● **What to do**: Quote every line from the top of the listing down to and including the line that contains "is (294, 631).".
━━━━━━━━━━━━━━━━━━━━
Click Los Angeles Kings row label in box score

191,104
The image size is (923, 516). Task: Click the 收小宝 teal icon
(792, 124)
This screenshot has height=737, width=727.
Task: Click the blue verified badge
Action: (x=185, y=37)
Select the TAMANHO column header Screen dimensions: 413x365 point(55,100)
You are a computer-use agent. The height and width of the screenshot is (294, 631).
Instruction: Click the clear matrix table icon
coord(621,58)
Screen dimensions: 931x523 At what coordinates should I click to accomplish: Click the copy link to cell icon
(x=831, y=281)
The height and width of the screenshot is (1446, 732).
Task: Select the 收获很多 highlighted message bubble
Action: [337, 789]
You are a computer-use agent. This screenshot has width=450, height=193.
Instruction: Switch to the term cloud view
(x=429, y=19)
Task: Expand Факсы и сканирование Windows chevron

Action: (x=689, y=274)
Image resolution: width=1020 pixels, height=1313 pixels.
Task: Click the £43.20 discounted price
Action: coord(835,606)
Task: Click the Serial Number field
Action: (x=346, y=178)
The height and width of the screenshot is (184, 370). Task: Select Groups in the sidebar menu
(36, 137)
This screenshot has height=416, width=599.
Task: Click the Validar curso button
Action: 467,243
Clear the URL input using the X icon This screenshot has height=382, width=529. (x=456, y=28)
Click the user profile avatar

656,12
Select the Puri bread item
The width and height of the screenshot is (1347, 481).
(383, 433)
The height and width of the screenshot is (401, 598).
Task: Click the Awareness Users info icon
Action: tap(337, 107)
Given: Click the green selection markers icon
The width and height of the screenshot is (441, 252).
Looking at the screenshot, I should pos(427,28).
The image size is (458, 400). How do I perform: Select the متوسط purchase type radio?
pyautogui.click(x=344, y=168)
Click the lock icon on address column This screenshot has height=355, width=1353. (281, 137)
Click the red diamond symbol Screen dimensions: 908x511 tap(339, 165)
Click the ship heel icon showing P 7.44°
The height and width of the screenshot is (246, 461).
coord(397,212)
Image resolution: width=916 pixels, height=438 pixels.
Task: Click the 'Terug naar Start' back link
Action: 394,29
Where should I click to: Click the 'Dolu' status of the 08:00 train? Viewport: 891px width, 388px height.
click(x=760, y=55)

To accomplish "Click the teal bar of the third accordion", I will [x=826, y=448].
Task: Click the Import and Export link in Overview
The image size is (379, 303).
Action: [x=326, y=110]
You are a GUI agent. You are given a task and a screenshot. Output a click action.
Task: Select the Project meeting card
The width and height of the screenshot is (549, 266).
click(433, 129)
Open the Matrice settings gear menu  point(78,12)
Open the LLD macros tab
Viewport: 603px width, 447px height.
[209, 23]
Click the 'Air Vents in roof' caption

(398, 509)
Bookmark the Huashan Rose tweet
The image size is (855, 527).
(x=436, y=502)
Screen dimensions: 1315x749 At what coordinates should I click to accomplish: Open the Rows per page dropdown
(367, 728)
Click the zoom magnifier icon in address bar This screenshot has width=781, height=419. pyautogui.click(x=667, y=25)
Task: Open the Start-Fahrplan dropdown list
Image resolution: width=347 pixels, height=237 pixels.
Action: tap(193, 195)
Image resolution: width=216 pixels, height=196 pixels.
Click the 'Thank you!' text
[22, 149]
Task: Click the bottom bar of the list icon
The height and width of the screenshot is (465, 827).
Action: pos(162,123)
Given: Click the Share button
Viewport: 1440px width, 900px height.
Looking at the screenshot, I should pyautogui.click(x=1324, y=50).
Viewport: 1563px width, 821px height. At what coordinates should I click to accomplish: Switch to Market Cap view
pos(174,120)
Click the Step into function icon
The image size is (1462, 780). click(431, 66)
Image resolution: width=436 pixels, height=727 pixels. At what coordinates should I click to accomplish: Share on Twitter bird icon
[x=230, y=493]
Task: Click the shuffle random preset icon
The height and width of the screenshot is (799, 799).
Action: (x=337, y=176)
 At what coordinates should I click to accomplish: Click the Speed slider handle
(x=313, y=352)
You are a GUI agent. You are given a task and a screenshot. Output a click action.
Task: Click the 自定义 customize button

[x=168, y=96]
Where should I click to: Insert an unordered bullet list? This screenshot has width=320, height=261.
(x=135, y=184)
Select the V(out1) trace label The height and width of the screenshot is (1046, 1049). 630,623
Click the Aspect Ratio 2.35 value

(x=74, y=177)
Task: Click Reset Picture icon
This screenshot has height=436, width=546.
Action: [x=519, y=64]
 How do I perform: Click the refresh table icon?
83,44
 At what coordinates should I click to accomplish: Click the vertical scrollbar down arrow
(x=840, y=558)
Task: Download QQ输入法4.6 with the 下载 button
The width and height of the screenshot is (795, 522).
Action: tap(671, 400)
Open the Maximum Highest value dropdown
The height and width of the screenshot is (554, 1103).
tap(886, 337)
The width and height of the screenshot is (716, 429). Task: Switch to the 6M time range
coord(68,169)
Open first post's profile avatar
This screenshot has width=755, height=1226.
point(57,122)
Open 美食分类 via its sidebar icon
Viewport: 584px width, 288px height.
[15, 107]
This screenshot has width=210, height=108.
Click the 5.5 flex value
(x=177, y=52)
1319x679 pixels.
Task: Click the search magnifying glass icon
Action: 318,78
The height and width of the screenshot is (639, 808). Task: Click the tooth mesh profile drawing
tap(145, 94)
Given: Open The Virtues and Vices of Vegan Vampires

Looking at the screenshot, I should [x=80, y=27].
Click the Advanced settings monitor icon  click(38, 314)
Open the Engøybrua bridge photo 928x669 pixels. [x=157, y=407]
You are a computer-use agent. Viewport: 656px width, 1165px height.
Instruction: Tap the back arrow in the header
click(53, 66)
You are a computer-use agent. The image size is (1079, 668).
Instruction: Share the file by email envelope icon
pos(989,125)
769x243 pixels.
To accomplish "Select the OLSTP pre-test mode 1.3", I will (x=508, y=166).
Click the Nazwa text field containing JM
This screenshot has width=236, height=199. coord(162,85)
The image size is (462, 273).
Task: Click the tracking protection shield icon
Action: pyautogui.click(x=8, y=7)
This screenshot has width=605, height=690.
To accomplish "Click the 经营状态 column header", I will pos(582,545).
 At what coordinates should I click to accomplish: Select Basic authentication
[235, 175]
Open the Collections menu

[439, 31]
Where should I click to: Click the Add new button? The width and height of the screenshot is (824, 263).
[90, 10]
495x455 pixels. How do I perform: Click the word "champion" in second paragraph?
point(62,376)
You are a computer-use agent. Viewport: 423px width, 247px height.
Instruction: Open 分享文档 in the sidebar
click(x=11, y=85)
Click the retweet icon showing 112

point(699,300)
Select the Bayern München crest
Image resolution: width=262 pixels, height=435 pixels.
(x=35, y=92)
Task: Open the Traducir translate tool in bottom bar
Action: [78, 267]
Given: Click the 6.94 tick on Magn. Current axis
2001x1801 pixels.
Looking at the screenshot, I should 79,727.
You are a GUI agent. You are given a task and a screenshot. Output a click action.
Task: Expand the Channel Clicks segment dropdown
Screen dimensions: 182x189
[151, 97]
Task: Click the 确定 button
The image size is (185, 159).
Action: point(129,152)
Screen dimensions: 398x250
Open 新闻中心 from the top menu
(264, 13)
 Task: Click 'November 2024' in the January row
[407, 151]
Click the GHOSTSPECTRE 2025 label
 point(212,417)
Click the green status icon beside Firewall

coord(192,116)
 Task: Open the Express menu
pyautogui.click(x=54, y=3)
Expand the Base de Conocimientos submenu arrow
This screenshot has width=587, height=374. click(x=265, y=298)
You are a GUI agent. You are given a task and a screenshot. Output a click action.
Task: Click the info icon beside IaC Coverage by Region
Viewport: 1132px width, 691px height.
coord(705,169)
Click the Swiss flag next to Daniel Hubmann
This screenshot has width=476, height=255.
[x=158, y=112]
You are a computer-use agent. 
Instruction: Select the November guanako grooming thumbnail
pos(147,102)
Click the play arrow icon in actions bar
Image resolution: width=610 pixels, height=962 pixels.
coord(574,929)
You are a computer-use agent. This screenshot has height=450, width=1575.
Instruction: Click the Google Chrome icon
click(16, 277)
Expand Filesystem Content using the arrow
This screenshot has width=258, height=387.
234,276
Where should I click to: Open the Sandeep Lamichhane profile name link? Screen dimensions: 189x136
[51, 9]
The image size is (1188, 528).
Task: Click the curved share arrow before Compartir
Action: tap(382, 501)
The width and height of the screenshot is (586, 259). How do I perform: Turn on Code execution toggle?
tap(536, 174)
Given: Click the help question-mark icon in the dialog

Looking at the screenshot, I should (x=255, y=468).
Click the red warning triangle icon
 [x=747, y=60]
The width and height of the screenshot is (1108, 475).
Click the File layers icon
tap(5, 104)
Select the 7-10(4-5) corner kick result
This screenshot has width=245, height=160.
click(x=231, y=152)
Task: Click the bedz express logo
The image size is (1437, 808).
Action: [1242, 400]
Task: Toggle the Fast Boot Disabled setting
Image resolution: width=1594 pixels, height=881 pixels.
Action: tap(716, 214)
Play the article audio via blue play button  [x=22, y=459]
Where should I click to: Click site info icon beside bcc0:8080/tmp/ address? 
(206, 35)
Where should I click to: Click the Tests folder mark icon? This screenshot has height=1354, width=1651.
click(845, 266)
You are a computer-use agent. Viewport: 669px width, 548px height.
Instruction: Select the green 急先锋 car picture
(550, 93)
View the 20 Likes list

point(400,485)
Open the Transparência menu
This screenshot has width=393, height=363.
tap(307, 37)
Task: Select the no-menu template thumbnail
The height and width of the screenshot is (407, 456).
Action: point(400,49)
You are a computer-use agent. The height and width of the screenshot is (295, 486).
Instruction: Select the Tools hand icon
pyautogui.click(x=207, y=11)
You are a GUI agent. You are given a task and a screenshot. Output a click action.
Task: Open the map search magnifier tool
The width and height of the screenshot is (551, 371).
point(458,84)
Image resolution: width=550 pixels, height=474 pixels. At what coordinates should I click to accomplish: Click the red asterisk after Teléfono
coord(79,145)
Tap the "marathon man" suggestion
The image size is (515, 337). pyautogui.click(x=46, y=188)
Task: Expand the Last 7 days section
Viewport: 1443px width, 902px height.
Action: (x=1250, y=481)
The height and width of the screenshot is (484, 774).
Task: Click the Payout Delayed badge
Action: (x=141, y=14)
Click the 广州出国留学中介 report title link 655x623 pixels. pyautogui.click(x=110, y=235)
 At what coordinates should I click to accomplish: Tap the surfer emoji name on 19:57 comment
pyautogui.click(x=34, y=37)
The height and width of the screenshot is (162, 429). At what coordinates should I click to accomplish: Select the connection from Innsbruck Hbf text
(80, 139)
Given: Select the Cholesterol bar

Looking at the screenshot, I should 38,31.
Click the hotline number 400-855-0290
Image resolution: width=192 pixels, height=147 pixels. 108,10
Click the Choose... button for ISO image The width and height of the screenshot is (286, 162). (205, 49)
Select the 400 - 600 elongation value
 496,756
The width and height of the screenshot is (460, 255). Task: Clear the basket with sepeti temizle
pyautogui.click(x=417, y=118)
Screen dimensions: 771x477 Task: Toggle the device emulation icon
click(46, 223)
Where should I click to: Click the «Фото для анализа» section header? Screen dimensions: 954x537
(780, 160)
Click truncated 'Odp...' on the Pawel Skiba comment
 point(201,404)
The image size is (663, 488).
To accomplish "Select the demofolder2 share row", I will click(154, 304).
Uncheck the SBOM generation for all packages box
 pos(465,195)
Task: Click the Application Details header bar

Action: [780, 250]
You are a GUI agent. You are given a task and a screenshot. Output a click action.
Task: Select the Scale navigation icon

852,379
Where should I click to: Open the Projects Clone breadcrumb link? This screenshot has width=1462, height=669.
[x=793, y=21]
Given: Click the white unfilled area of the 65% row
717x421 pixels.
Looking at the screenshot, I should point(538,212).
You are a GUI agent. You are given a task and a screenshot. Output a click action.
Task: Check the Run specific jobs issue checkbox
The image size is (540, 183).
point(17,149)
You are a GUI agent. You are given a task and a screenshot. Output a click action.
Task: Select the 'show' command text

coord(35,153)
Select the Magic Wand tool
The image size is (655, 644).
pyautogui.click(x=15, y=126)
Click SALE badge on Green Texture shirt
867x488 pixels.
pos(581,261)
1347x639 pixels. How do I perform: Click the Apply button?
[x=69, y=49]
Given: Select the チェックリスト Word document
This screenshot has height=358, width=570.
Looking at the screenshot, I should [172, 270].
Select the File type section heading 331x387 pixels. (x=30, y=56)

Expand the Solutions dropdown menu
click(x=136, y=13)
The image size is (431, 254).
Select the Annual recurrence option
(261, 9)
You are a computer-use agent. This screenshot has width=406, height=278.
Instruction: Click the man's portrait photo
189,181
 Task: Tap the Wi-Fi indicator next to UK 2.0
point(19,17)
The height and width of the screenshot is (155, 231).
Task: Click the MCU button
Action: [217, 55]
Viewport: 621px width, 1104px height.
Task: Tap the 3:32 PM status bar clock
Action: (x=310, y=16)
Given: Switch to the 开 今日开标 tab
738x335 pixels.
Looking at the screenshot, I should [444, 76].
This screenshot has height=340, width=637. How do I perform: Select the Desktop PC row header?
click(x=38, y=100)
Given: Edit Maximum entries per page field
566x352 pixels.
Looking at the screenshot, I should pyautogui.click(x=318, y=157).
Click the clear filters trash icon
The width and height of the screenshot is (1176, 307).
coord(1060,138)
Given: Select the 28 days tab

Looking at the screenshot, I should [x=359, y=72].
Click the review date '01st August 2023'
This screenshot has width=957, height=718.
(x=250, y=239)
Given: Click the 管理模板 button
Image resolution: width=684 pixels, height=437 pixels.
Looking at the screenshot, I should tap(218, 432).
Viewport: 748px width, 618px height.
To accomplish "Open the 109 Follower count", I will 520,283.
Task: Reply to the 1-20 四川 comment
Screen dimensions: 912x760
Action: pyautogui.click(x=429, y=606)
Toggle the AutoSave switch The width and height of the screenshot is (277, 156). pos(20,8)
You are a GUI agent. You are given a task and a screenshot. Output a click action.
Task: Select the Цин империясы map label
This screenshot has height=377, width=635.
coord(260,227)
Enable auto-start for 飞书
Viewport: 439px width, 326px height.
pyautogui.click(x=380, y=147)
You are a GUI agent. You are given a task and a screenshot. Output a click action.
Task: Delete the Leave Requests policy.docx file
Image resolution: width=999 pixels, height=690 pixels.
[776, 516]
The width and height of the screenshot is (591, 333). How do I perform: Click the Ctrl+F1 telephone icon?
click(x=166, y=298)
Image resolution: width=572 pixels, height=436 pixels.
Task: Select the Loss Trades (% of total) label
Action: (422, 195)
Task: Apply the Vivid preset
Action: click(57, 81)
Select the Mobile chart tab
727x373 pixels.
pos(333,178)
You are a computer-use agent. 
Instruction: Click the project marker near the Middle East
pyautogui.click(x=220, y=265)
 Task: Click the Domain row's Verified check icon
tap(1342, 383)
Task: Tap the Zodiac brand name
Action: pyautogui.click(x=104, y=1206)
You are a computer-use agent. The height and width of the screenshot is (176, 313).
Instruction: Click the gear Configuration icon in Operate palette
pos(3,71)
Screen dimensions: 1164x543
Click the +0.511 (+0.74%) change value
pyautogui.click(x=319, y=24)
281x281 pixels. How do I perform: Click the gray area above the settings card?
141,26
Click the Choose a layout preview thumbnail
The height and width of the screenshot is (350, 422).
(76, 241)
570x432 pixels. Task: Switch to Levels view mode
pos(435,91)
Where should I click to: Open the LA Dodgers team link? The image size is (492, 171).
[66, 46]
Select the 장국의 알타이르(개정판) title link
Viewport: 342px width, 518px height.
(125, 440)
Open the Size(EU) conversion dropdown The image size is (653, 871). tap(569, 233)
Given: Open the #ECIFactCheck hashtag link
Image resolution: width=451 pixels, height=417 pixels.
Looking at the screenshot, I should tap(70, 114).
━━━━━━━━━━━━━━━━━━━━
● **Answer section**:
Click Los Angeles Kings row label in box score

191,104
The image size is (923, 516). Task: Click the 收小宝 teal icon
(792, 124)
This screenshot has height=737, width=727.
Task: Click the blue verified badge
Action: (x=185, y=37)
Select the TAMANHO column header Screen dimensions: 413x365 point(55,100)
You are a computer-use agent. The height and width of the screenshot is (294, 631).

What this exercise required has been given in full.